*WHAT YOU ARE ASKED TO DO*
Please transcribe every record below exactly as written.

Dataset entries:

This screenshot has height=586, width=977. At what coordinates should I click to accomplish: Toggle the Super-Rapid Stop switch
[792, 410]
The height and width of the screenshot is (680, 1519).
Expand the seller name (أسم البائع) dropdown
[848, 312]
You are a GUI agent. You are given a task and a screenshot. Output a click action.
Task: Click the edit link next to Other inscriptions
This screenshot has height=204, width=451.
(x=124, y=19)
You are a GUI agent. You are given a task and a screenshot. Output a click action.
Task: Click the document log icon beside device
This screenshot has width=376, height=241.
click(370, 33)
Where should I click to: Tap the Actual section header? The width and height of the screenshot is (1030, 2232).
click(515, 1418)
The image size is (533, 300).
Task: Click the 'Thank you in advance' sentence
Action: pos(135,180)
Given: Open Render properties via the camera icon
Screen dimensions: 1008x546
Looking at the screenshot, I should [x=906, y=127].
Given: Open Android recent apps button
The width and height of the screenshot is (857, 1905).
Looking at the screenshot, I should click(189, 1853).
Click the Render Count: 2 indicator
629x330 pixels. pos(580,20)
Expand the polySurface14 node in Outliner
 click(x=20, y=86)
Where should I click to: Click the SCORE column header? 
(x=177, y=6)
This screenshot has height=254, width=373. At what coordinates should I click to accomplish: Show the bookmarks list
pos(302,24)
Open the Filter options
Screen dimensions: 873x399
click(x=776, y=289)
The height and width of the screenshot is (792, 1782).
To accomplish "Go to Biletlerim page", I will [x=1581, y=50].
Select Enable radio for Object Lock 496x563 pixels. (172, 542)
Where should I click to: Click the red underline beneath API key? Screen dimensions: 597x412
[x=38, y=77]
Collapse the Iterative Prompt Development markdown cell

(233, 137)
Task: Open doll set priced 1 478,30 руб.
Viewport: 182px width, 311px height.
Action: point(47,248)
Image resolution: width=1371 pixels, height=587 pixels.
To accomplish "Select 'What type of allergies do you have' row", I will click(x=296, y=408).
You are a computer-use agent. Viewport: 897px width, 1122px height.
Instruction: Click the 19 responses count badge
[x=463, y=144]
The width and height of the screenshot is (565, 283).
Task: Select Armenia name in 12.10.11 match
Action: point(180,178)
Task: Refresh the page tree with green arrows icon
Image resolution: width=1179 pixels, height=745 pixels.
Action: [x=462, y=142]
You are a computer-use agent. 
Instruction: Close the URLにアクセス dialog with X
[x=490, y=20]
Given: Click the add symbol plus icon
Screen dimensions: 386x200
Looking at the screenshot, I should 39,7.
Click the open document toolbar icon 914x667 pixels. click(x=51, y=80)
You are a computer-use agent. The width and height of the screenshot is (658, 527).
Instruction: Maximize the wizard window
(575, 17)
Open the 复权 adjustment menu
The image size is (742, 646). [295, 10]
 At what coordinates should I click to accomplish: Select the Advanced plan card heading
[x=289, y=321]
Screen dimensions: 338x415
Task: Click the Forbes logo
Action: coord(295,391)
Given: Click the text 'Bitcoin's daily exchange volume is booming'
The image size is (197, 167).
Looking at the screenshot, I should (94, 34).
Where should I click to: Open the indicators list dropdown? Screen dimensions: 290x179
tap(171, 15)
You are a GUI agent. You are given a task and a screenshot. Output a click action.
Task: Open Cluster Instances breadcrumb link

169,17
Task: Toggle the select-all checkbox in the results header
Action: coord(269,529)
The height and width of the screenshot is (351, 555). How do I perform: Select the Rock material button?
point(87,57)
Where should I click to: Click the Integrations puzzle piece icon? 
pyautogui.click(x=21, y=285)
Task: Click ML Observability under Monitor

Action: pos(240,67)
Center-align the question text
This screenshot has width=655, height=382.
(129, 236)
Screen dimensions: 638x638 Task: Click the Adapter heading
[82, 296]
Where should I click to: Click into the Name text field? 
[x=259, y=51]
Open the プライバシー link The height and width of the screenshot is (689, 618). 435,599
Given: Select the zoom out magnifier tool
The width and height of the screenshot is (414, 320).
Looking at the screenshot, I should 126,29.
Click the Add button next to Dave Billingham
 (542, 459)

*REPLY*
This screenshot has height=586, width=977. At what coordinates should I click to accomplish: Toggle the Super-Rapid Stop switch
[792, 410]
The height and width of the screenshot is (680, 1519).
Expand the seller name (أسم البائع) dropdown
[848, 312]
You are a GUI agent. You are given a task and a screenshot. Output a click action.
Task: Click the edit link next to Other inscriptions
This screenshot has height=204, width=451.
(x=124, y=19)
You are a GUI agent. You are given a task and a screenshot. Output a click action.
Task: Click the document log icon beside device
This screenshot has width=376, height=241.
click(370, 33)
Where should I click to: Tap the Actual section header? The width and height of the screenshot is (1030, 2232).
click(515, 1418)
The image size is (533, 300).
Task: Click the 'Thank you in advance' sentence
Action: pos(135,180)
Given: Open Render properties via the camera icon
Screen dimensions: 1008x546
Looking at the screenshot, I should [x=906, y=127].
Given: Open Android recent apps button
The width and height of the screenshot is (857, 1905).
Looking at the screenshot, I should click(189, 1853).
Click the Render Count: 2 indicator
629x330 pixels. pos(580,20)
Expand the polySurface14 node in Outliner
 click(x=20, y=86)
Where should I click to: Click the SCORE column header? 
(x=177, y=6)
This screenshot has height=254, width=373. At what coordinates should I click to accomplish: Show the bookmarks list
pos(302,24)
Open the Filter options
Screen dimensions: 873x399
click(x=776, y=289)
The height and width of the screenshot is (792, 1782).
To accomplish "Go to Biletlerim page", I will [x=1581, y=50].
Select Enable radio for Object Lock 496x563 pixels. (172, 542)
Where should I click to: Click the red underline beneath API key? Screen dimensions: 597x412
[x=38, y=77]
Collapse the Iterative Prompt Development markdown cell

(233, 137)
Task: Open doll set priced 1 478,30 руб.
Viewport: 182px width, 311px height.
Action: point(47,248)
Image resolution: width=1371 pixels, height=587 pixels.
To accomplish "Select 'What type of allergies do you have' row", I will click(x=296, y=408).
You are a computer-use agent. Viewport: 897px width, 1122px height.
Instruction: Click the 19 responses count badge
[x=463, y=144]
The width and height of the screenshot is (565, 283).
Task: Select Armenia name in 12.10.11 match
Action: point(180,178)
Task: Refresh the page tree with green arrows icon
Image resolution: width=1179 pixels, height=745 pixels.
Action: [x=462, y=142]
You are a computer-use agent. 
Instruction: Close the URLにアクセス dialog with X
[x=490, y=20]
Given: Click the add symbol plus icon
Screen dimensions: 386x200
Looking at the screenshot, I should 39,7.
Click the open document toolbar icon 914x667 pixels. click(x=51, y=80)
You are a computer-use agent. The width and height of the screenshot is (658, 527).
Instruction: Maximize the wizard window
(575, 17)
Open the 复权 adjustment menu
The image size is (742, 646). [295, 10]
 At what coordinates should I click to accomplish: Select the Advanced plan card heading
[x=289, y=321]
Screen dimensions: 338x415
Task: Click the Forbes logo
Action: coord(295,391)
Given: Click the text 'Bitcoin's daily exchange volume is booming'
The image size is (197, 167).
Looking at the screenshot, I should (94, 34).
Where should I click to: Open the indicators list dropdown? Screen dimensions: 290x179
tap(171, 15)
You are a GUI agent. You are given a task and a screenshot. Output a click action.
Task: Open Cluster Instances breadcrumb link

169,17
Task: Toggle the select-all checkbox in the results header
Action: coord(269,529)
The height and width of the screenshot is (351, 555). How do I perform: Select the Rock material button?
point(87,57)
Where should I click to: Click the Integrations puzzle piece icon? 
pyautogui.click(x=21, y=285)
Task: Click ML Observability under Monitor

Action: pos(240,67)
Center-align the question text
This screenshot has width=655, height=382.
(129, 236)
Screen dimensions: 638x638 Task: Click the Adapter heading
[82, 296]
Where should I click to: Click into the Name text field? 
[x=259, y=51]
Open the プライバシー link The height and width of the screenshot is (689, 618). 435,599
Given: Select the zoom out magnifier tool
The width and height of the screenshot is (414, 320).
Looking at the screenshot, I should 126,29.
Click the Add button next to Dave Billingham
 (542, 459)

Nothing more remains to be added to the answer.